**Objectives:**
**A.** Answer from the puzzle page:
(i) How many parts make up A Trivial Pursuit?
(ii) What label is on the bottom shelf?
(iii) Who is given as the author of Oliver Twist?
**B.** Reproduce the records with "checkbox" replaced by "tick box" wherever it occurs, changing nothing else.

**Extract to read:**
[start]

This is part 10 of A Trivial Pursuit, a 25-part puzzle hunt. Each part is solvable on its own, with the exception of the meta-puzzle at the end.

Colourblind-friendly version available here.

The answer is a short two-word phrase of six letters.

For accessibility, text on labelled book spines reads as follows, from left to right, by shelf:

TBTM (2022) : RO ASP (2010) : QB OT (1838) : CD DTD (2015) : MCB TNOTR (1980) : UE TS (1964) : WG
()-- ()--- -()-- --()- -()-- ---()-

Shelves are labelled (from top to bottom): 'FICTION', '???' and 'MSCLS'.

  • $\begingroup$ The purple ends with Pocket. $\endgroup$ Commented Sep 20, 2023 at 7:09
  • $\begingroup$ @1357924680a could you elaborate? $\endgroup$ Commented Sep 20, 2023 at 8:28

2 Answers 2


The top row is

well, fiction - but more specifically, fictional books, with their titles and authors initialized:

The Bullet That Missed (2022) : Richard Osman
Angelica Sprocket's Pockets (2010) : Quentin Blake
Oliver Twist (1838) : Charles Dickens
Dishing The Dirt (2015) : M.C. Beaton
The Name Of The Rose (1980) : Umberto Eco
The Spire (1964) : William Golding

Thanks to Davide (and Chrone, in comments) for finishing off the ones I couldn't figure out - check out Davide's answer for more.

[end]

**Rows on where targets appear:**
[start]

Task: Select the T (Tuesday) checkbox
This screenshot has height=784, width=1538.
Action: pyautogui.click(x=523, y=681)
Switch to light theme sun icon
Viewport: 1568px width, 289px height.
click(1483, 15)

[end]

**Solved problems:**
**A.**
(i) 25
(ii) 'MSCLS'
(iii) Charles Dickens

**B.**
Task: Select the T (Tuesday) tick box
This screenshot has height=784, width=1538.
Action: pyautogui.click(x=523, y=681)
Switch to light theme sun icon
Viewport: 1568px width, 289px height.
click(1483, 15)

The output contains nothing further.